選択肢が充実していて、毎日毎日どこかしらで聴く価値のある演奏会が開かれている。

                中略

今でも鮮明に覚えているのは、日曜日の朝に聴いたジャン・フィリップ・コラールの演奏会。 これはオール・プーランクのプログラムだった。

タウン情報誌にその案内があるのを見て、「また、何で日曜日の朝なんかに?」といささか首をひねったのだけれど、僕はプーランクの音楽が昔から好きなので、これはやはり聴き逃す訳にはいかない。

この演奏会はコンサート・ホールではなく、古い石造りの建物の中のこぢんまりとした広間でおこなわれた。

とにかくすごく小さな、地味で親密な催しだったわけだ。

窓からは、四月の日曜日の朝の光が静かに差し込んでいた。

そういう、いかにもサロン的な雰囲気の中で、コラールはまるで水を得た魚のように易々と、いかにも楽しげに、プーランクのピアノ曲を次々に弾いていった。

時間的にいえば、こじんまりとしたコンサートではあったけれど、それは僕にとって掛け値なしの至福のひとときだった。

プーランクのピラノ音楽ってこういう風に演奏して、こういう風に聴くべきものなんだな、とつくづく実感した。
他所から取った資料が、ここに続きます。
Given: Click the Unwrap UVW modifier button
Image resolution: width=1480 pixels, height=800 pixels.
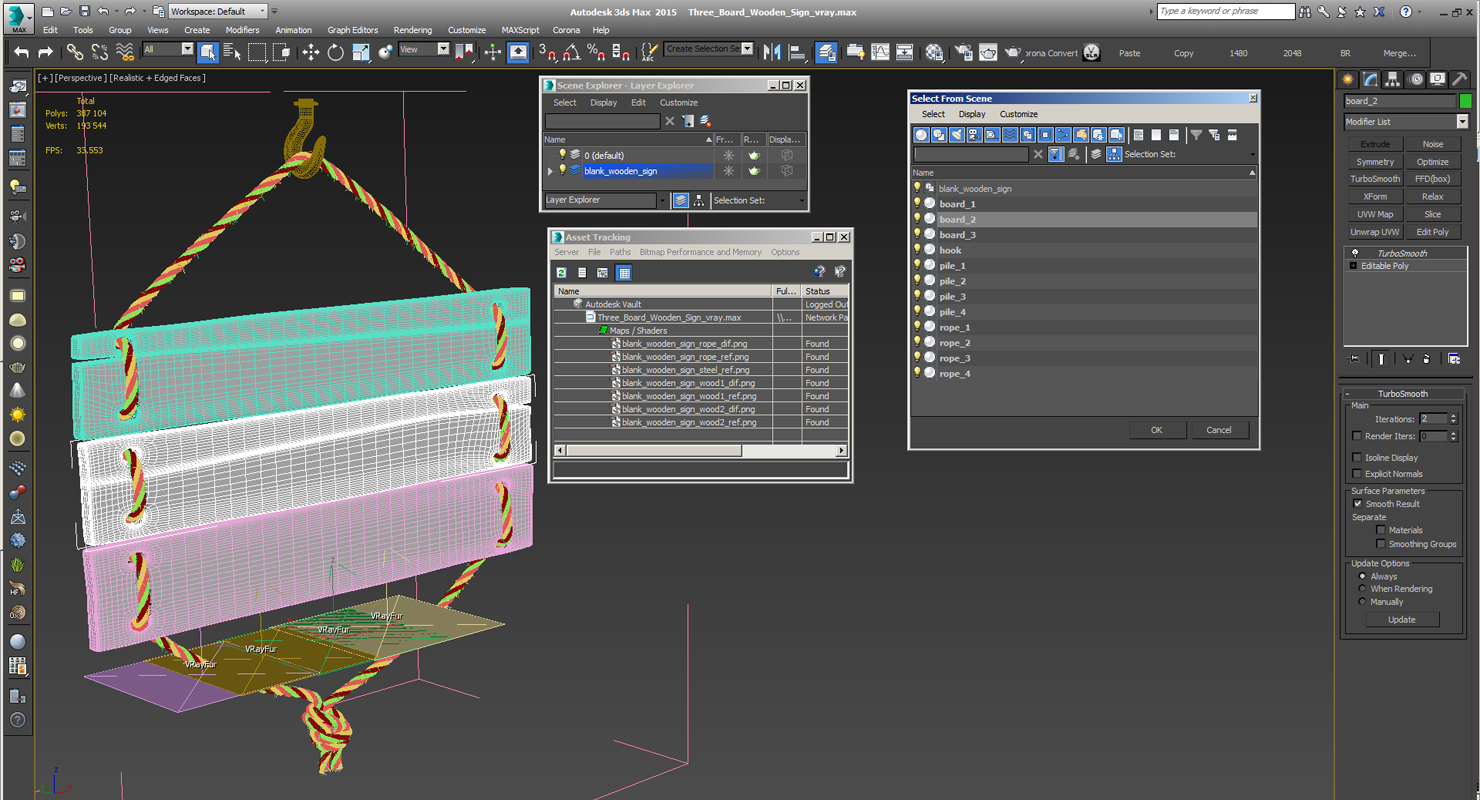Looking at the screenshot, I should pos(1375,232).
プーランクが朝にしか作曲の作業をしなかったという事実を本で読んで知ったのは、ずっと後になってからだ。

彼は、一貫して朝の光の中でしか音楽を作らなかった。

それを読んだ時、僕は深く納得した。

彼の音楽は、その日曜日の朝の空気に、本当にしっくりと自然に溶け込んでいたのだ。

引き合いに出すのはいささか気が引けるのだが、実を言うと、僕も朝にしか仕事をしない。

だいたい、午前4時から5時の間に起きて、10時頃まで机に向かって集中して文章を書く。

日が落ちたら、よほどのことがない限り一切仕事をしない。

僕がプーランクの音楽に惹かれるのは、ひょっとしたらそういうところもあるのかもしれない。